[TASK BRIEF]:
Lines below starting with the line with "648x477 pixels." and going on through the line with "You are a computer-use agent. Image" must be output exactly; the rest of the records must be left out.

Stored data entries:
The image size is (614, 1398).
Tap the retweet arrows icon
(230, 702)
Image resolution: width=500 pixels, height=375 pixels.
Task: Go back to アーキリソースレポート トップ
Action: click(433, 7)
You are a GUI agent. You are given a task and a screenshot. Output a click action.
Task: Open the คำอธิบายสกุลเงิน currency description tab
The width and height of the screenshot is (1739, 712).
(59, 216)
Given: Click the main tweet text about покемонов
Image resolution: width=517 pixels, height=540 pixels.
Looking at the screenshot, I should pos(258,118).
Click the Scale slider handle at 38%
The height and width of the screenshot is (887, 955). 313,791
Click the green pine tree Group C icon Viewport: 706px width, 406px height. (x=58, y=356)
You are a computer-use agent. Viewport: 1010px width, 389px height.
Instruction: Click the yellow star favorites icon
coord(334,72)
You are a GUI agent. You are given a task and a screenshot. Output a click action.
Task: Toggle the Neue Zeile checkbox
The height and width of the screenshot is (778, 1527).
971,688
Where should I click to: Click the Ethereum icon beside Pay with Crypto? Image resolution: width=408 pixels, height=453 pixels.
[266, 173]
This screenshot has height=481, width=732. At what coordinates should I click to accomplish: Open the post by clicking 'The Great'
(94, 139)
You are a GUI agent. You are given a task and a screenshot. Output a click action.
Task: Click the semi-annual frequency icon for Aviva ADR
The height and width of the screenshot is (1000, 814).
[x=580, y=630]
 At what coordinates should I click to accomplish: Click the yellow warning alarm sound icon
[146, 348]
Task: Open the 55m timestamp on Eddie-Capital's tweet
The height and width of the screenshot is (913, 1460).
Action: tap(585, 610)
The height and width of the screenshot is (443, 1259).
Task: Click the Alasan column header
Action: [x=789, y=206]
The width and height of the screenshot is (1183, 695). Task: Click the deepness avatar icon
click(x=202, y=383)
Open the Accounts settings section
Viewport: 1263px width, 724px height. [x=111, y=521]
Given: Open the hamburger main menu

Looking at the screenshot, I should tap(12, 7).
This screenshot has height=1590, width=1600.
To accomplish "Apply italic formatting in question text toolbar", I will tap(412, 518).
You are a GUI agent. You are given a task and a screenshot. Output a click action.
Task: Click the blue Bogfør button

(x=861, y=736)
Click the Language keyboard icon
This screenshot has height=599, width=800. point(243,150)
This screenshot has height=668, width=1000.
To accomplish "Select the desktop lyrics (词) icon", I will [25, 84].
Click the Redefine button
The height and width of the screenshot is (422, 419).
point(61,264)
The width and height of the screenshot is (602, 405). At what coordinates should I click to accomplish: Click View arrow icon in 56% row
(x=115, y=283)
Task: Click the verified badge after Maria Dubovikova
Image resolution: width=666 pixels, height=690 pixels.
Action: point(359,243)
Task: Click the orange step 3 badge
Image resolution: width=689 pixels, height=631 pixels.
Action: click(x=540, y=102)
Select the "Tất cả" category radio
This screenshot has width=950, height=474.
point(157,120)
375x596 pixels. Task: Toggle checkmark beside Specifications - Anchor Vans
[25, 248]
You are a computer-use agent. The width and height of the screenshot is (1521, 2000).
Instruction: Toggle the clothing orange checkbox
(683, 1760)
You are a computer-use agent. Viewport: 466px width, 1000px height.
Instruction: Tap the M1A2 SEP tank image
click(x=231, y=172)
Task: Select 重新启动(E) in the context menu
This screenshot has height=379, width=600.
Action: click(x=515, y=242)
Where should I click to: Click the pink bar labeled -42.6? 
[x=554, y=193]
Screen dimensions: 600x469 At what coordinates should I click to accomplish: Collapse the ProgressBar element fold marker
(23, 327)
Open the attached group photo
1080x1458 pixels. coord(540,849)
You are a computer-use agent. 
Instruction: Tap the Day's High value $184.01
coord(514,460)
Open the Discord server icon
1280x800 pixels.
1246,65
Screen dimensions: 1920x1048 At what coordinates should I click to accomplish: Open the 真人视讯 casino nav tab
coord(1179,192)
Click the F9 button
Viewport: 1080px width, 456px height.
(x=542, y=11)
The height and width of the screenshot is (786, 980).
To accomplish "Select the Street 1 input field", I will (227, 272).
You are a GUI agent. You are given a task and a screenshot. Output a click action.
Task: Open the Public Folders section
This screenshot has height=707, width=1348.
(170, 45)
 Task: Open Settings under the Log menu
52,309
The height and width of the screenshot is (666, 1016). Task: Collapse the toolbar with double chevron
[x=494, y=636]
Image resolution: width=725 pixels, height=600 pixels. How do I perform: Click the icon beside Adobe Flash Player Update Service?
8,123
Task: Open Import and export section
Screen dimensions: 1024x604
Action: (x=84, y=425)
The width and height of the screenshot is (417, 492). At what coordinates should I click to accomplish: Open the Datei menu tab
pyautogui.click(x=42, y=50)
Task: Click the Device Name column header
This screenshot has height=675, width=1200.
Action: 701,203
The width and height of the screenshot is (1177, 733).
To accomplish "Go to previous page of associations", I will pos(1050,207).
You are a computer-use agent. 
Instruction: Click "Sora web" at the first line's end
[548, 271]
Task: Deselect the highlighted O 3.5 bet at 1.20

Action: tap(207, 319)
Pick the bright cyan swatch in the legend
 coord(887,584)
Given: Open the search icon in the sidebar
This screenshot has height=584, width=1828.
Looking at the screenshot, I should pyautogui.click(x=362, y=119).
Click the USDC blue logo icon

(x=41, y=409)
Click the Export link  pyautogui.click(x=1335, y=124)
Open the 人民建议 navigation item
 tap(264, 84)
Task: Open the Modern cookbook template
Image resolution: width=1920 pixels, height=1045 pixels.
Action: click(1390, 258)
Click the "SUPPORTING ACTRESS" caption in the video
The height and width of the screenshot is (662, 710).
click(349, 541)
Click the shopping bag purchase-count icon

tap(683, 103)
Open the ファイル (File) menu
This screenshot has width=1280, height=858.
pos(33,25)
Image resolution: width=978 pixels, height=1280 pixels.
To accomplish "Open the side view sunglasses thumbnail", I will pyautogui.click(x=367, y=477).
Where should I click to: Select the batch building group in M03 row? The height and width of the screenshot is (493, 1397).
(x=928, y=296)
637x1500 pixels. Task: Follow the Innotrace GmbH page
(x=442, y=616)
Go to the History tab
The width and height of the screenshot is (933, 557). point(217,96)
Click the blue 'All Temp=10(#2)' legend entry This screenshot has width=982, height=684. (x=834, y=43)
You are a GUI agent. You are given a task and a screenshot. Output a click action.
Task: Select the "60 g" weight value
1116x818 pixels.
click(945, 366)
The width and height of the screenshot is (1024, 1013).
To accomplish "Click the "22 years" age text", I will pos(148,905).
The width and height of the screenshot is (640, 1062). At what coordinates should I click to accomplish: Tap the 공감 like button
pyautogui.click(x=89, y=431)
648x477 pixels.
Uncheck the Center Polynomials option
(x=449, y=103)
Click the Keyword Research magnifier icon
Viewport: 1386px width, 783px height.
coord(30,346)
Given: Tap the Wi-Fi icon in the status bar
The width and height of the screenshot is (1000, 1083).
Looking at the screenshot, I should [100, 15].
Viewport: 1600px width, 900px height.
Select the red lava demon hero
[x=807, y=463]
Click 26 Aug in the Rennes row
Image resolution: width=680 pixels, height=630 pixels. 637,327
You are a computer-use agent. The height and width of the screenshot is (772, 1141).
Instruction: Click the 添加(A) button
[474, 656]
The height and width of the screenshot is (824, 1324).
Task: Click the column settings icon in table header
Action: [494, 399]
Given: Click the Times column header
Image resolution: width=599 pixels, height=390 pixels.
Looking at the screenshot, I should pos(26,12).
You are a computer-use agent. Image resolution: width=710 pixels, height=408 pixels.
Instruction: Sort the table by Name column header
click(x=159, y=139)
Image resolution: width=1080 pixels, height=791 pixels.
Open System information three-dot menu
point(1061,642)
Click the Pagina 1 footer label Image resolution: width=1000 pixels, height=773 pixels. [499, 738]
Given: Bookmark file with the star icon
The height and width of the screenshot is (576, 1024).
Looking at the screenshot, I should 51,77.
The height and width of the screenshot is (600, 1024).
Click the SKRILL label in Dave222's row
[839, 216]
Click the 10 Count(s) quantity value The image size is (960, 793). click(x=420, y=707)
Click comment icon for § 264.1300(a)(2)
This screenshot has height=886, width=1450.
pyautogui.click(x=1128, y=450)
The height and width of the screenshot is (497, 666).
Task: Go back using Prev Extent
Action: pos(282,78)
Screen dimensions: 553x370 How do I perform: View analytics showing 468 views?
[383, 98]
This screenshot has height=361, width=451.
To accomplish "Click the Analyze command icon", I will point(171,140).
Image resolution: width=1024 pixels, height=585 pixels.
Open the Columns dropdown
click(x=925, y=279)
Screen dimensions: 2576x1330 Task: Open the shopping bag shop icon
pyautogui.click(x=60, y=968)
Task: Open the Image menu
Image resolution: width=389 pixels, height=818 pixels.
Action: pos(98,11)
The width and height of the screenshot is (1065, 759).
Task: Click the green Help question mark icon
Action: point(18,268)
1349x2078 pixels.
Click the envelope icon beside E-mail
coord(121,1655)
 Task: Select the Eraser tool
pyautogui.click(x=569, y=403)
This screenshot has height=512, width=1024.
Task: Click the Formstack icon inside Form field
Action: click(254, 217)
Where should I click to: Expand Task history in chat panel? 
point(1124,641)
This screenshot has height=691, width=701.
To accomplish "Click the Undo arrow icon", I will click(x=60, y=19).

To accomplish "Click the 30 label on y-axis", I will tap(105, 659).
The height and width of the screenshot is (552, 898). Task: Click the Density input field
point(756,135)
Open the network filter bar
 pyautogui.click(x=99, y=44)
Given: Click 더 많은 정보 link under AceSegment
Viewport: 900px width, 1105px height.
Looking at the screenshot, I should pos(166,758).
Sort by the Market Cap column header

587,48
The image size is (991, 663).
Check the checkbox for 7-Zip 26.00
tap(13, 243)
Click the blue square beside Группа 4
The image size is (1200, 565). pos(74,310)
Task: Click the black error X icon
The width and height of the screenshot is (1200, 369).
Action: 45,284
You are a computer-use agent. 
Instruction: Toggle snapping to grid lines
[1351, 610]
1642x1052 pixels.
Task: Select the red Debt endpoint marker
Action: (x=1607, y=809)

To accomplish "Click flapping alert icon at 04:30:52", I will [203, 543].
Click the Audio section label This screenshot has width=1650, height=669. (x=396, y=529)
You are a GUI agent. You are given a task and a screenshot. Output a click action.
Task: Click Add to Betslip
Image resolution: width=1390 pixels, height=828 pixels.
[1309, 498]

[TASK SOLUTION]:
648x477 pixels.
Uncheck the Center Polynomials option
(x=449, y=103)
Click the Keyword Research magnifier icon
Viewport: 1386px width, 783px height.
coord(30,346)
Given: Tap the Wi-Fi icon in the status bar
The width and height of the screenshot is (1000, 1083).
Looking at the screenshot, I should [100, 15].
Viewport: 1600px width, 900px height.
Select the red lava demon hero
[x=807, y=463]
Click 26 Aug in the Rennes row
Image resolution: width=680 pixels, height=630 pixels. 637,327
You are a computer-use agent. The height and width of the screenshot is (772, 1141).
Instruction: Click the 添加(A) button
[474, 656]
The height and width of the screenshot is (824, 1324).
Task: Click the column settings icon in table header
Action: [494, 399]
Given: Click the Times column header
Image resolution: width=599 pixels, height=390 pixels.
Looking at the screenshot, I should pos(26,12).
You are a computer-use agent. Image resolution: width=710 pixels, height=408 pixels.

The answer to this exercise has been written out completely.